昭和11年日仏文化協会評議員、昭和12年立命館大学予科講師。昭和14年立命館大学予科教授、昭和16年日仏文化協会理事。昭和17年立命館大学教授。昭和19年春ごろから妻廉身体の不調をきたす。京都北白川から府下亀岡市北古世へ疎開、昭和21年に至る。
昭和20年6月15日、京都市中立売署へ強制連行,拘禁される。敗戦後8月16日に釈放される。妻廉病状悪化(肺結核)自宅療養。
昭和24年6月日本ロマン・ロラン友の会設立に加わる。片山敏彦委員長、副委員長に就任。
昭和25年(1950)大阪市立大学教授(仏語・仏文学)。仏国政府に戦後最初の大学教授として招聘され、ロラン未発表文献調査、米国経由で昭和27年帰国。昭和30年、妻廉死去。
昭和35年、インド政府から招待される。昭和36年、日本ロマン・ロラン友の会委員長。昭和37年大阪市立大学定年退職。昭和42年愛媛県出身日野エイ子と再婚。昭和44年京都精華短期大学教授。
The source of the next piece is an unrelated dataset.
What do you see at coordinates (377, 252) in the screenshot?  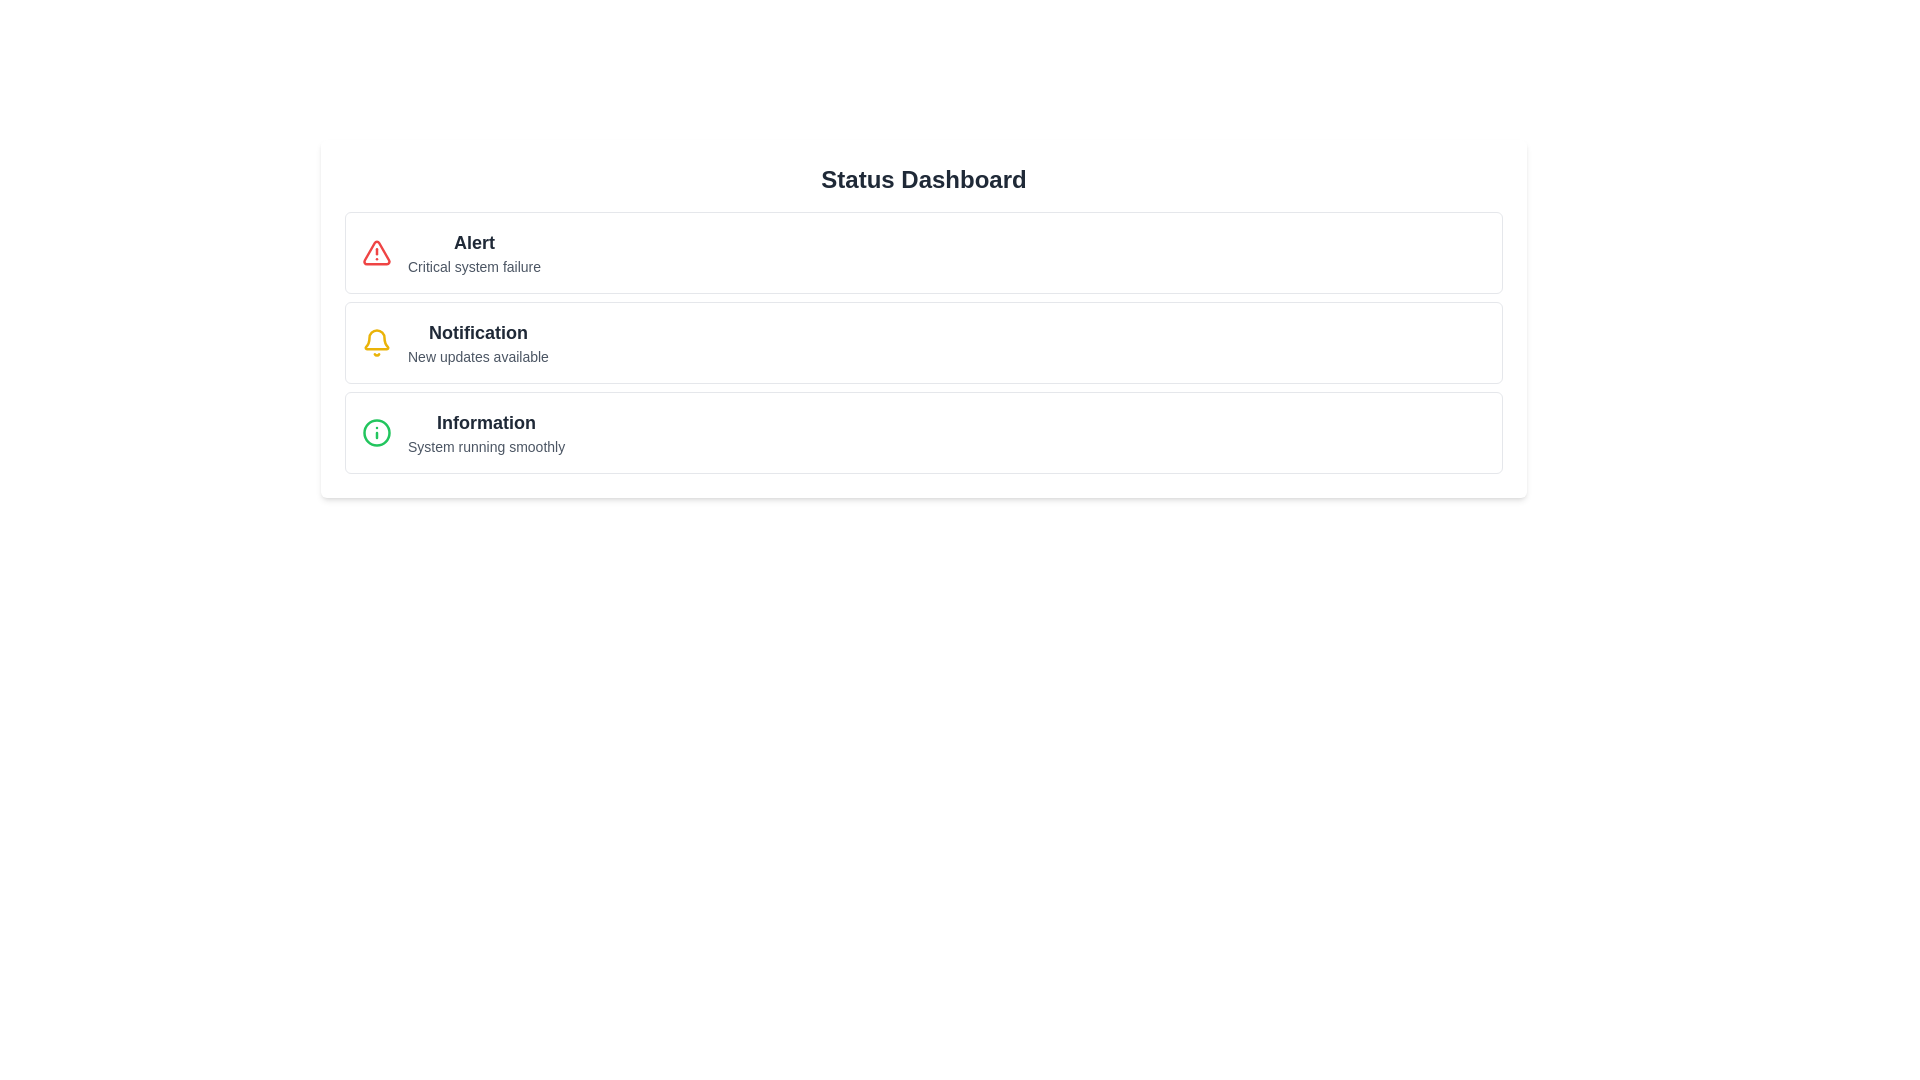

昭和46年(1971)私財を投じて財団法人ロマン・ロラン研究所を設立して理事長。昭和47年京都日仏協会会長。昭和47年京都精華短期大学長、その間、初めて大学で漫画学科を設立認可される。昭和52年理事長に就任。「ロマン・ロラン全集」全43巻の約半数を翻訳、大作『魅せられたる魂』は戦前岩波文庫で刊行、戦時中は伏字の出版,戦後何度も版を重ね改訳複数の出版社から刊行。詩集『生命の歌』『焼き殺されたいとし子らへ』のほか著作、訳書多数。
日仏交流への貢献に対し、仏国政府から昭和49年の大学教授として最も名誉あるレジオン・ドヌール(オフイシエ)まで戦前から4回受章。郷里、高知県育英協会常務理事、京都土佐塾塾頭、高知女子大学でも集中講義を重ねる。
5年の闘病生活ののち昭和57年11月16日肺結核で死去。京都市営大日山墓地で眠る。